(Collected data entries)

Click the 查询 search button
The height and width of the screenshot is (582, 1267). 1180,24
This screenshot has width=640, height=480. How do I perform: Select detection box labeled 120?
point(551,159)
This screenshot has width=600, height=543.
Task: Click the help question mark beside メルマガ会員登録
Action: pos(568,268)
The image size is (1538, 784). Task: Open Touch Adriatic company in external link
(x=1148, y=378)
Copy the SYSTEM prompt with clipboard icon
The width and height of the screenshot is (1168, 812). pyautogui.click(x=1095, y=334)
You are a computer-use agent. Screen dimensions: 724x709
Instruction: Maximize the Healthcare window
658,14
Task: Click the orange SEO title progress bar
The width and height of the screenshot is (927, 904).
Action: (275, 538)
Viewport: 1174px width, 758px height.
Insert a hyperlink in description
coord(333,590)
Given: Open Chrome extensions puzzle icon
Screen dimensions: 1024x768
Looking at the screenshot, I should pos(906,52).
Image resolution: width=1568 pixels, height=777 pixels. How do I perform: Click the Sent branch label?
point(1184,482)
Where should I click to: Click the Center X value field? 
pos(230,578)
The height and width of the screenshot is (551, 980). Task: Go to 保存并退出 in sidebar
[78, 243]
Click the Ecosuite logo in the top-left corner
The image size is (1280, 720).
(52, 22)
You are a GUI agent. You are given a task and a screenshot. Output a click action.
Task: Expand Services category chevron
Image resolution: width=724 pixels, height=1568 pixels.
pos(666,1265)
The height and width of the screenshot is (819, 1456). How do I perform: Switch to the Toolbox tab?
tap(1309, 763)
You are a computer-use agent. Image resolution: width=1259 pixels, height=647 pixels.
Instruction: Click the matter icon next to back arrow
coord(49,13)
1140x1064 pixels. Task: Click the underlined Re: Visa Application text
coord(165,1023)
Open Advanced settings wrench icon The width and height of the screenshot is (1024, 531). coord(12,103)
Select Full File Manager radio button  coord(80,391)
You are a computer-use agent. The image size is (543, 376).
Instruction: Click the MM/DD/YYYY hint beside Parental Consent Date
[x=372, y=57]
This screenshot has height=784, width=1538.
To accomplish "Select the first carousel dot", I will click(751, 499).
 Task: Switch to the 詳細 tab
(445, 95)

» Problem to solve
For the entries above, say how many lines contain the word "agent", giving the number alone.

» Result of this exercise
4